CHEM 780 Research Methods and Ethics
This course is designed to help students develop scientific writing skills. It provides an understanding of scientific methods and ethics, as well as practical aspects of statistics, experimental design, research methodology, laboratory safety, and bibliographic databases; in particular, the use of Reaxys, SciFinder Scholar, and other scientific databases, as well as specialized chemistry software such as ChemDraw and others. At the end of the course, students will be required to write a research paper in their chosen field.
CHEM 789 Thesis Research
This course is designed to monitor progress and develop understandings, skills, and outlooks to conduct original, independent research at the Ph.D. level.
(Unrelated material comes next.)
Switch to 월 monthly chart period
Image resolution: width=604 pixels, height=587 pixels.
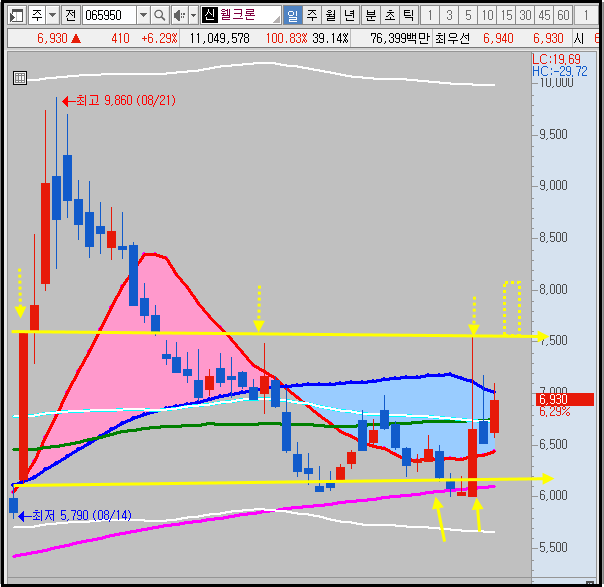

The student will develop (with the advisor’s guidance) a research plan at the beginning of the semester that will state a research problem/question/hypothesis, its background, outline a research strategy and experimental approach, method of data collection, interpretation and validation, and method of communication of the project results to others. The research plan is used as the basis for assessment of the student’s research progress.
CHEM 800 Doctoral Thesis
This course is designed to facilitate before the end of the prescribed program period or approved degree deferral period the writing and submission of the doctoral thesis for review by the thesis examiners. The thesis must be completed according to the Format and Style Guidelines of the Chemistry Department.